The FDA’s Orphan Drug Designation program is intended to facilitate the development of medicinal treatments for rare diseases affecting fewer than 200,000 people in the United States. This designation provides several benefits, including market exclusivity, tax credits for clinical research, and a waiver of certain FDA fees, which can be pivotal for companies developing treatments for rare conditions.

“Receiving Orphan Drug Designation from the FDA provides further support that AGMB-447’s mechanism of action has the potential to achieve meaningful therapeutic benefits for IPF patients,” said Philippe Wiesel, Chief Medical Officer at Agomab Therapeutics. “As we progress through our ongoing first-in-human Phase 1 trial, we look forward to evaluating the data from the single ascending dose and multiple ascending dose evaluation of AGMB-447 in healthy subjects and idiopathic pulmonary fibrosis patients.”

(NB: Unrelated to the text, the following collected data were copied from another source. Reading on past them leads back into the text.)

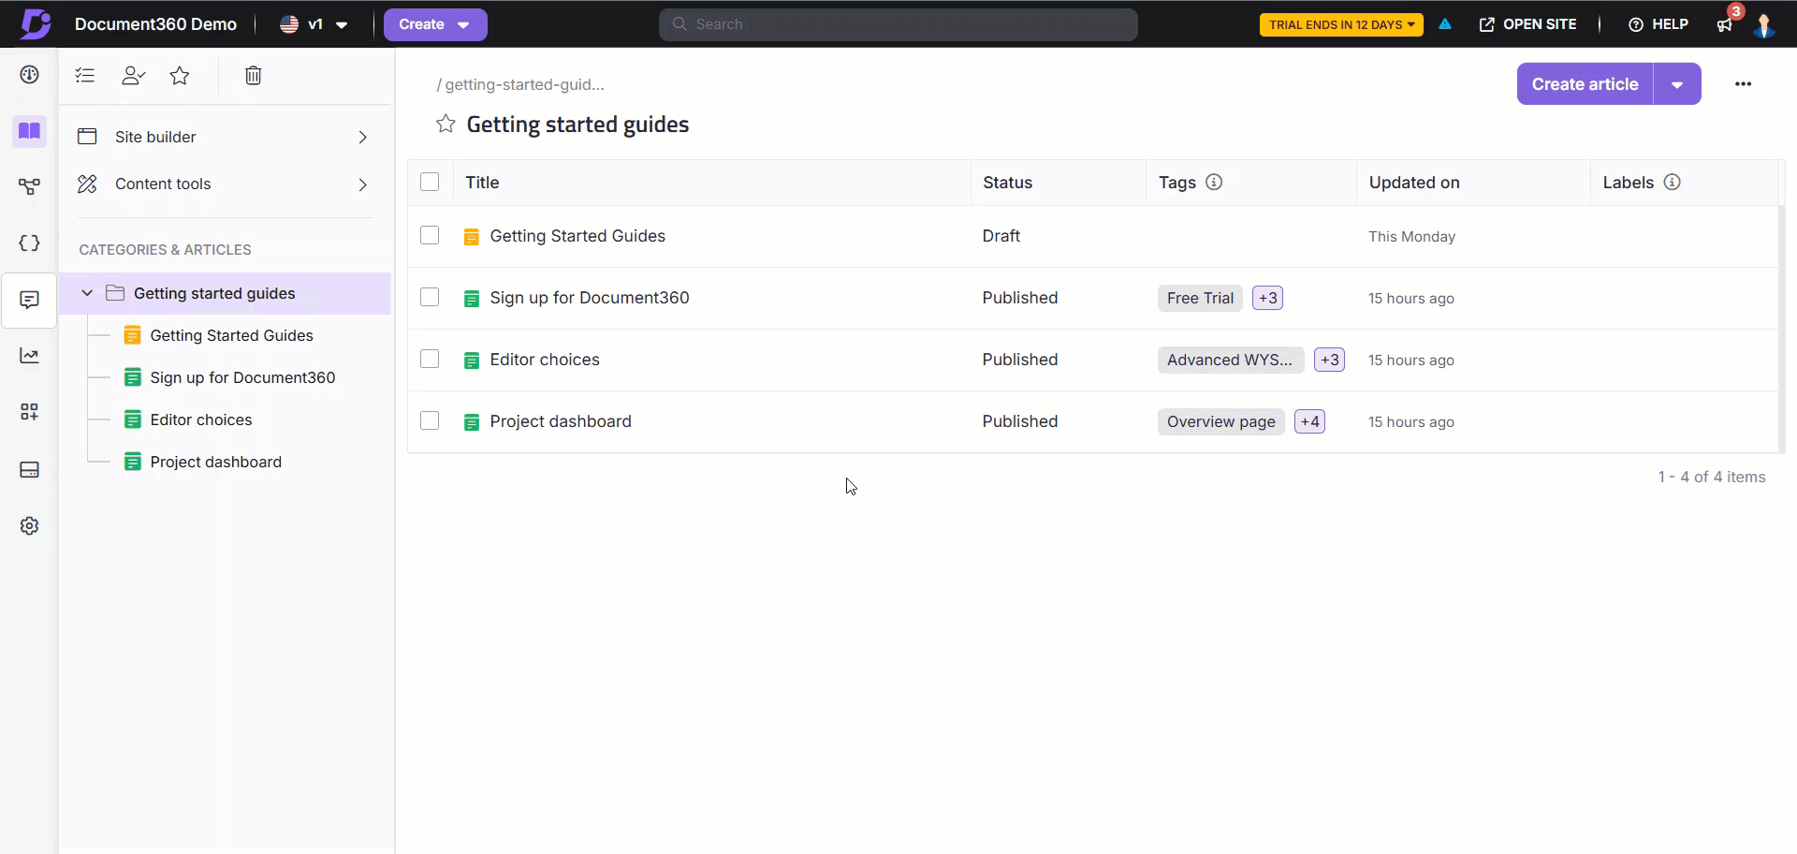
Task: Check the Editor choices row checkbox
Action: 430,360
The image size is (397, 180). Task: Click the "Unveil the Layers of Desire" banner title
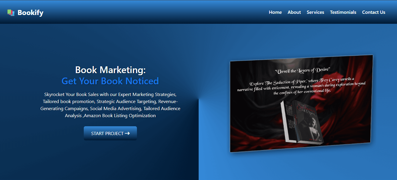302,70
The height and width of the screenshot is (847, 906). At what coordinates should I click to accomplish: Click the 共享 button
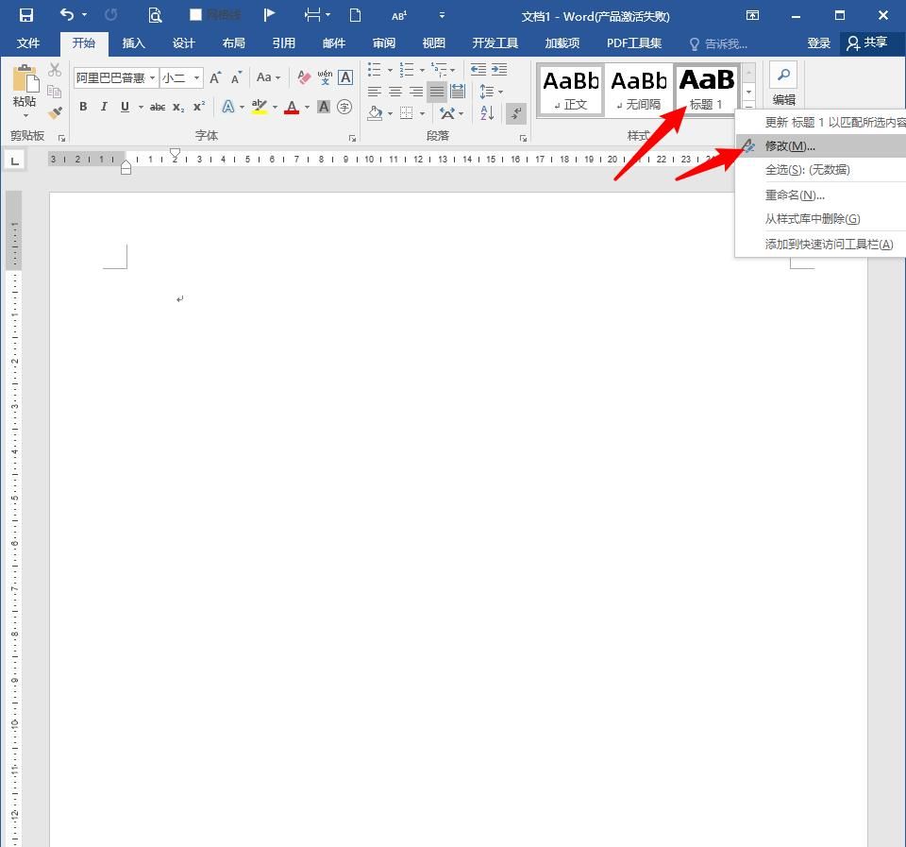tap(870, 42)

Promising Investigational Drug for Idiopathic Pulmonary Fibrosis

AGMB-447 is an investigational drug and is not yet approved by any regulatory authority. Its efficacy and safety have yet to be established through clinical trials. AGMB-447 is a small molecule lung-restricted inhibitor of ALK5, also known as TGFβRI. It is designed to treat idiopathic pulmonary fibrosis and other fibrotic respiratory conditions. IPF is a serious disease affecting approximately 100,000 patients in the U.S.

It is characterized by the uncontrolled production of fibrotic, scar-like tissue that accumulates in the lungs. This buildup makes the lungs stiff, impeding breathing and reducing the efficiency of oxygen absorption into the blood. Although some medicinal treatments exist, the average survival time after diagnosis is only three to five years without a lung transplant.

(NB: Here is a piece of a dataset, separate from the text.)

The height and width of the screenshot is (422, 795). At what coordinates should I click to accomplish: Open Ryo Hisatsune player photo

Transforming Growth Factor β (TGFβ) is recognized as a key regulator of fibrosis in idiopathic pulmonary fibrosis, and preliminary clinical data supports the targeting of this pathway. AGMB-447 is specifically engineered to inhibit ALK5 effectively and safely within the lungs. This is achieved through its rapid metabolism via hydrolysis in the plasma, preventing significant systemic exposure and thereby reducing the potential for side effects.

Pulmonary Fibrosis

Agomab Therapeutics Targets Fibrosis and Regeneration in Chronic Conditions

Agomab Therapeutics is dedicated to achieving disease modification by targeting fibrosis and regeneration in chronic conditions such as fibrostenosing Crohn’s disease and idiopathic pulmonary fibrosis. The company focuses on biologically validated pathways, including Transforming Growth Factor β and Hepatocyte Growth Factor, utilizing specialized capabilities in organ-restricted small molecules and high-affinity antibodies.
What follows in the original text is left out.